On getting home I decided to further my education in German beer by buying everything German I could find in a supermarket (I came by a few others along the way). The original plan was to review the lot of them, in the hope that my palate would tune in to what was good about them. Unfortunately I didn’t get any more from them than I did from the beers I had over there, so my mental notes fall well short of amounting to a review. My palate remains resolutely untuned.
I did make a few discoveries, though, and here they are.
Not all Hefeweizens are equal. I had the usual supermarket selection – an Erdinger plus a Franziskaner – plus Something Imported from Aldi.

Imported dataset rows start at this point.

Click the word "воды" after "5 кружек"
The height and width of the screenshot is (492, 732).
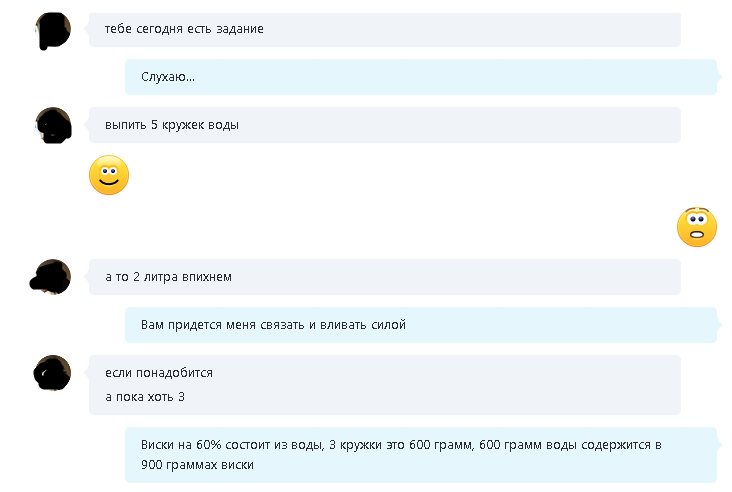tap(223, 125)
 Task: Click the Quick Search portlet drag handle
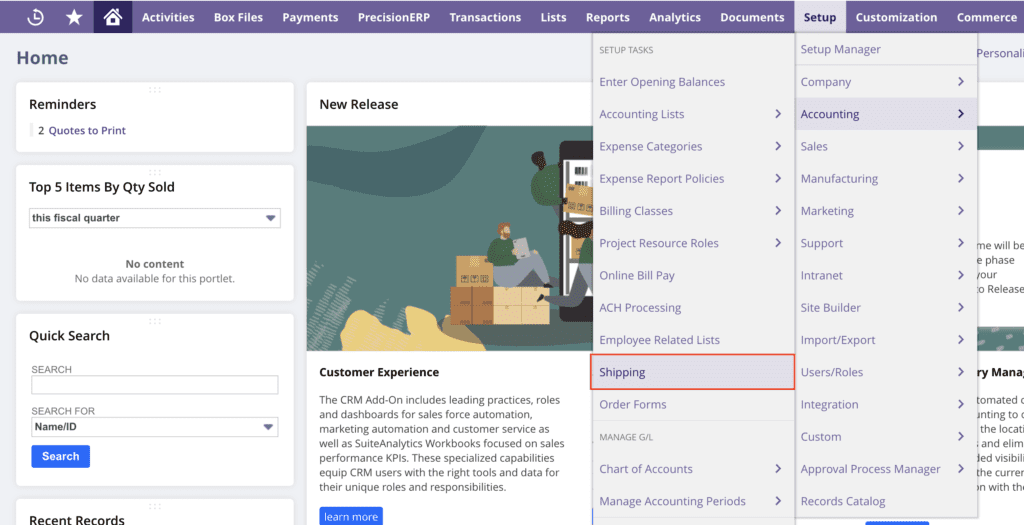155,321
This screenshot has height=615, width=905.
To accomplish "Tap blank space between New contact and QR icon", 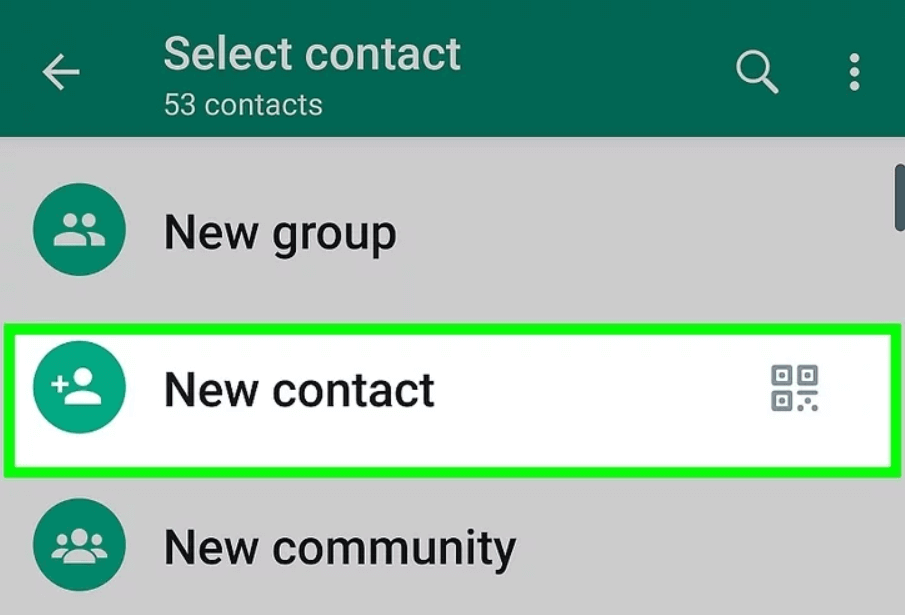I will pyautogui.click(x=600, y=389).
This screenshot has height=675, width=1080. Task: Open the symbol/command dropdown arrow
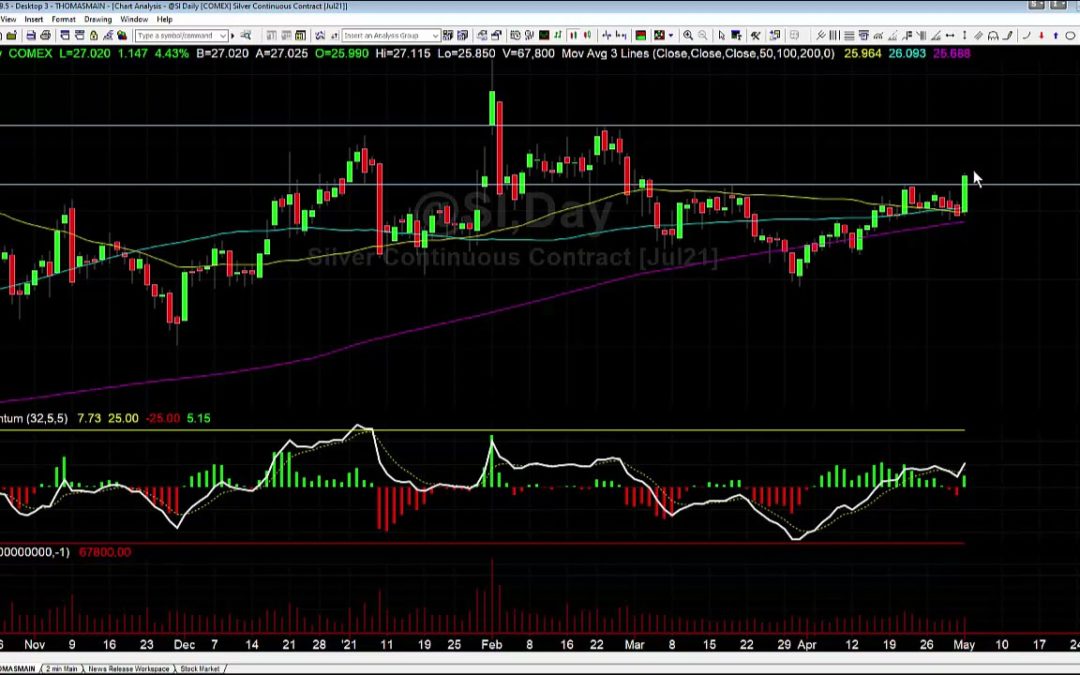(x=221, y=36)
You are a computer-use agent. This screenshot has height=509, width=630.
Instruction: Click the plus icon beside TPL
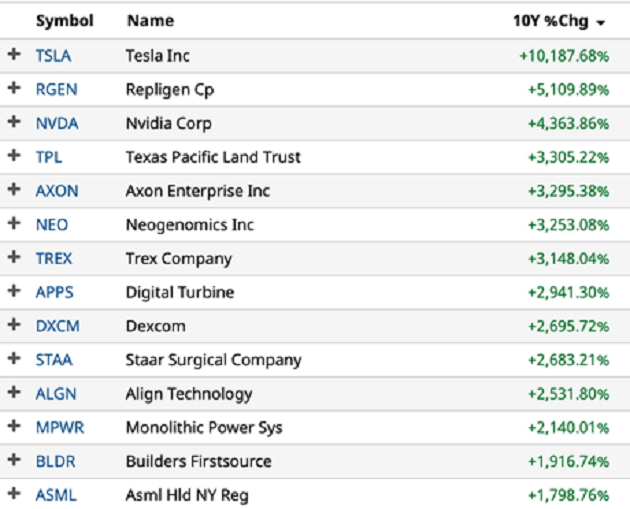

I was quite excited about the third one, particularly when I looked at the label (which was in German and everything) and discovered it was made with actual hops only. It wasn’t that great, though. The Erdinger didn’t knock me out either, slightly to my surprise (although it was better than the Erdinger Dunkelweizen). Franziskaner is the first Hefeweizen I ever had (at a sausage restaurant in Barcelona) and it’s still pretty much my favourite – although I do like the Schöfferhofer.
Hefeweizen is nicer than the clear stuff. I had a Warsteiner, a Bitburger, Something Else Imported from Aldi, a Schlenkerla and a couple of others. With only one exception, they failed to impress; if anything, they bored me, I’m afraid. The best of them (that one exception apart) was only as enjoyable as the worst of the Hefeweizen. Thinking back to the yeasty flavours of that Kellerbier, I wondered if – for the less adventurous German brewers – ‘putting a bit more flavour in’ equated to ‘leaving a bit more yeast in’.
Bitburger is nicer than Warsteiner. I drank them one after the other to see if I could spot any differences. I could: one of them’s nicer than the other.
As for Oktoberfestbier… I should be tasting something, surely? Is it me? I supplemented the main test with three different bottles of Oktoberfestbier, all clear and pale, all around 6%… and all rather samey and uninteresting. There was a Hofbräu, a Spaten and a Schneider. The Hofbräu was the most interesting of the three, for what it’s worth.
But it’s not all bad news. My final finding was that
Schlenkerla Helles is very nice indeed. Lots going on there – proper beer (says my un-tuned English palate). If they all tasted like that, I’d be raving about all of them.